İmmünoterapi: Bu tedavi yöntemi kanser hücreleri ile savaşmak için vücudun bağışıklık sisteminin uyarılması esasına dayanır. Bu amaçla kullanılan ilaçlar genellikle kanserin ilerlemiş evrelerinde kullanılır ve cerrahiye ek olarak, tek başına veya kemoterapi ile birlikte uygulanır.

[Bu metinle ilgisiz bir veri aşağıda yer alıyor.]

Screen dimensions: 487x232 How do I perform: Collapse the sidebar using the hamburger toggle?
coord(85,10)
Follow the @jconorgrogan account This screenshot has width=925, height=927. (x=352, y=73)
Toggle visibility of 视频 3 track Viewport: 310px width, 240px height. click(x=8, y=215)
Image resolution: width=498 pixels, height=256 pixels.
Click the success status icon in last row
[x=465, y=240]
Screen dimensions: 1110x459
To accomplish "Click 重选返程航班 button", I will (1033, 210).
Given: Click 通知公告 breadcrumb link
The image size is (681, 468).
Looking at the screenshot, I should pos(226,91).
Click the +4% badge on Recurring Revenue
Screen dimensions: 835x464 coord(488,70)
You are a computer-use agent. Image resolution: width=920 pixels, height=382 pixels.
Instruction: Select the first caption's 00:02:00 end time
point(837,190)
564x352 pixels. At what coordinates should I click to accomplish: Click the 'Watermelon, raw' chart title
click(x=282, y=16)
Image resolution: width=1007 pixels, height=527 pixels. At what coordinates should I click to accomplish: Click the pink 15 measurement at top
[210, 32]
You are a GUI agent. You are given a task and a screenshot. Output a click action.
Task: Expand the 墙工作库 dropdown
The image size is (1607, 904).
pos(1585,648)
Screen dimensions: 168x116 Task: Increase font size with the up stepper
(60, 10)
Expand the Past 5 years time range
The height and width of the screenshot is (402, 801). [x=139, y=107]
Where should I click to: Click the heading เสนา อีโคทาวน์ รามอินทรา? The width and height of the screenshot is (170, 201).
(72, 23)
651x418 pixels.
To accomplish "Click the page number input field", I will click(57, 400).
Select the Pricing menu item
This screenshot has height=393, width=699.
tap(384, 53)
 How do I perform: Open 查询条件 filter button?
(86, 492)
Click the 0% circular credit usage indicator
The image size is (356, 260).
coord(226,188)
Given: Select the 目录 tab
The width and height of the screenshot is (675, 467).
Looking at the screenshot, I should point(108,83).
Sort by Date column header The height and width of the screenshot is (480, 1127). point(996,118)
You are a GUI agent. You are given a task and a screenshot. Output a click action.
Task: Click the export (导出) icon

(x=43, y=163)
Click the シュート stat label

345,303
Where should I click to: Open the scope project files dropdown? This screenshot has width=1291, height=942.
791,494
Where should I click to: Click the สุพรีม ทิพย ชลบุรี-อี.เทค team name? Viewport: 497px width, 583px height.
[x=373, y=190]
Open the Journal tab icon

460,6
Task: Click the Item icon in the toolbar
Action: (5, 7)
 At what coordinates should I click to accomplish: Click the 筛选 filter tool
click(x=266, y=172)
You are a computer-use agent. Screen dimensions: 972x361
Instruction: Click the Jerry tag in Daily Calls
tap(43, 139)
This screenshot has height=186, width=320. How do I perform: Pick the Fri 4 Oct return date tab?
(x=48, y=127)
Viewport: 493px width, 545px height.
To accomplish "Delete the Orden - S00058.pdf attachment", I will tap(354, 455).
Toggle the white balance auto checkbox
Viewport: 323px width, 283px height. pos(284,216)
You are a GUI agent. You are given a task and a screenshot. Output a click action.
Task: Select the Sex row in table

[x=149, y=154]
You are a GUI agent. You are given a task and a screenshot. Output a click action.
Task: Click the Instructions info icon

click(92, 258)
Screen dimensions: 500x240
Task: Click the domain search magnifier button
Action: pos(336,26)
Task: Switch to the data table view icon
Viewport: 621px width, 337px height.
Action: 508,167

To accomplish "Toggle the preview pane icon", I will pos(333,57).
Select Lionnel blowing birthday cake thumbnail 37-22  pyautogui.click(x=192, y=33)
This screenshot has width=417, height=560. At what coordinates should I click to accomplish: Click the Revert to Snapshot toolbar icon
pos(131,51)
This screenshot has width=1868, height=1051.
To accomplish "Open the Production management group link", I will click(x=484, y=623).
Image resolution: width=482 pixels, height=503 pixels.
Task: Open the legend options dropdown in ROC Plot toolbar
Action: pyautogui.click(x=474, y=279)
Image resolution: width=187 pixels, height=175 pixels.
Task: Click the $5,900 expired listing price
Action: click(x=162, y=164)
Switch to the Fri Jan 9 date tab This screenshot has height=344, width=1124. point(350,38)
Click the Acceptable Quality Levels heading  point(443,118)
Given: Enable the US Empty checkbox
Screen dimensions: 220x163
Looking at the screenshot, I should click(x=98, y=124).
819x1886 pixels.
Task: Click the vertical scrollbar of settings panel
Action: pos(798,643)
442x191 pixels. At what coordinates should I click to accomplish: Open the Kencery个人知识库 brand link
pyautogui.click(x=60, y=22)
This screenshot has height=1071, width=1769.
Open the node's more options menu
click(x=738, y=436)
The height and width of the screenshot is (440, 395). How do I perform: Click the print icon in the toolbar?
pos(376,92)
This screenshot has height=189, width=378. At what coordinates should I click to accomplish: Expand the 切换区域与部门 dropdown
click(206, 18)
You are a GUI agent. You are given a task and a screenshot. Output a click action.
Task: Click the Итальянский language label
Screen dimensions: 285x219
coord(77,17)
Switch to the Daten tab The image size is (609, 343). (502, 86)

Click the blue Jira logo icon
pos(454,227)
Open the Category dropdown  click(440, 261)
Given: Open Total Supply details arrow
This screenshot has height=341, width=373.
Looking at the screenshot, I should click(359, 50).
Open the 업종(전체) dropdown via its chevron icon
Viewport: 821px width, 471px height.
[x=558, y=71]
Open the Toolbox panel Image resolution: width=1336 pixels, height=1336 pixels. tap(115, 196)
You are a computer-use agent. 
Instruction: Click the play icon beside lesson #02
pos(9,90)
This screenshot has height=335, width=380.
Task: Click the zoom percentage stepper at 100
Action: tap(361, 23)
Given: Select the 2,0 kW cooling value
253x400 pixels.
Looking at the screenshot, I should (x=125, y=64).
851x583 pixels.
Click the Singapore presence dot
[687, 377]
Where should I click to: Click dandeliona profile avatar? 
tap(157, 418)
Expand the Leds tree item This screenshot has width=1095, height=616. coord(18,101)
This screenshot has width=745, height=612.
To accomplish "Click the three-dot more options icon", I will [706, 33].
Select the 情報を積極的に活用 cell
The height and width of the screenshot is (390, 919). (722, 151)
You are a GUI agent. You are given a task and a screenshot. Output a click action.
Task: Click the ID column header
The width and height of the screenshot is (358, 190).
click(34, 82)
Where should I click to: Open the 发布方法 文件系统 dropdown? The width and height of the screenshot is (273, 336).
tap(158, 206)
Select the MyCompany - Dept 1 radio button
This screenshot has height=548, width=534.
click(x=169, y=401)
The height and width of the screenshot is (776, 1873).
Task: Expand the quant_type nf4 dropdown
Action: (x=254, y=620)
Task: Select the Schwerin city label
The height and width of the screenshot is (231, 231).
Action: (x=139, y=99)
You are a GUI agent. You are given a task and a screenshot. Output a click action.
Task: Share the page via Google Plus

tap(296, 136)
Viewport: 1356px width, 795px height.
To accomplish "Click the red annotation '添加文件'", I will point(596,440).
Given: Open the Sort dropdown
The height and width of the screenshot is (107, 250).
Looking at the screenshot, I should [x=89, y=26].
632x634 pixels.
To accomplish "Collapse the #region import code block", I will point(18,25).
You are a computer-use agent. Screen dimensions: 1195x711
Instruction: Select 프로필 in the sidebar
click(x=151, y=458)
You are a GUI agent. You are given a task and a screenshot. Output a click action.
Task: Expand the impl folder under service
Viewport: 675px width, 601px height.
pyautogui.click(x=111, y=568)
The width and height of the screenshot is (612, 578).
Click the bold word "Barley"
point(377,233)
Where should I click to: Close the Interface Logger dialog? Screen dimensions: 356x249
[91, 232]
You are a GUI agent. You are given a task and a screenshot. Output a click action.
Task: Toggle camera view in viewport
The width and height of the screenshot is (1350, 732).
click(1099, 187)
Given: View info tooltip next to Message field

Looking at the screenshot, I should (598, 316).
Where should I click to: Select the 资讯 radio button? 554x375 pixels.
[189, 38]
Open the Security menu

Hedefe yönelik (Targeted terapi) tedaviler: Eğer hastalık diğer organlara sıçramış ise son yıllarda kullanıma giren ve oldukça iyi yanıtlar alınan hedefe yönelik tedavilerle etkili sonuçlar alınabilmektedir. Bu ajanlar çeşitli mekanizmalarla tümör hücrelerinin çoğalma döngülerini engellemektedir.
Böbrek kanseri hastaları için tavsiyem ise hastalıkları hangi aşamada olursa olsun her zaman iyimser olmalarıdır çünkü erken evrede saptanmış böbrek içine sınırlı kitlelerde cerrahi tedaviyle zaten büyük oranda kür sağlanmaktadır. İleri evre hastalıkta ise cerrahiye ek olarak uygulanan hedefe yönelik tedaviler ve immünoterapi sayesinde son yıllarda bu hastalığın tedavisinde önemli gelişmeler sağlanmış ve etkili yanıtlar elde edilmeye başlanmıştır.